§ Required action: Repeat each record exactly, skipping the pictures.

§ Data supplied:
────

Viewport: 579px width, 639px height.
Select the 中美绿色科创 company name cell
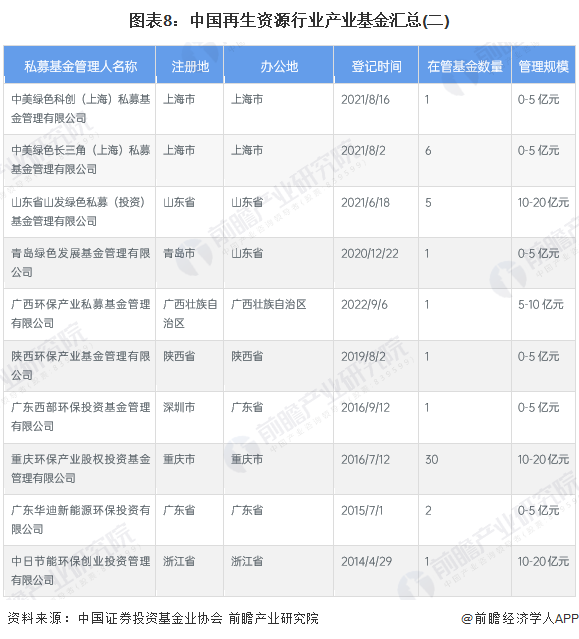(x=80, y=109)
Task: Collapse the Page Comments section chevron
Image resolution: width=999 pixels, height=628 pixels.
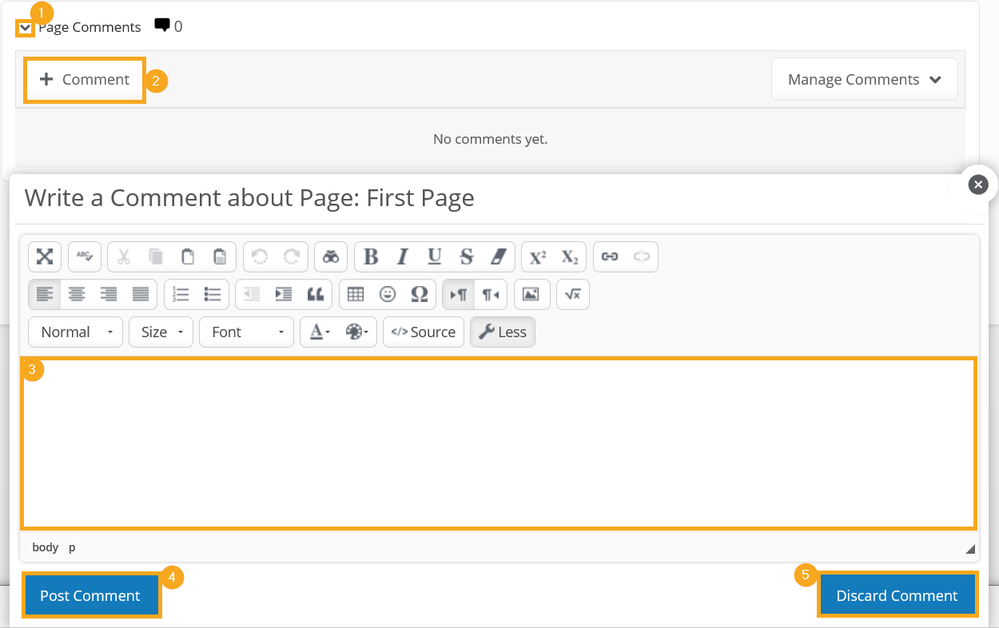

────

§ Finished exercise:
Viewport: 579px width, 639px height.
Select the 中美绿色科创 company name cell
(x=80, y=109)
Task: Collapse the Page Comments section chevron
Image resolution: width=999 pixels, height=628 pixels.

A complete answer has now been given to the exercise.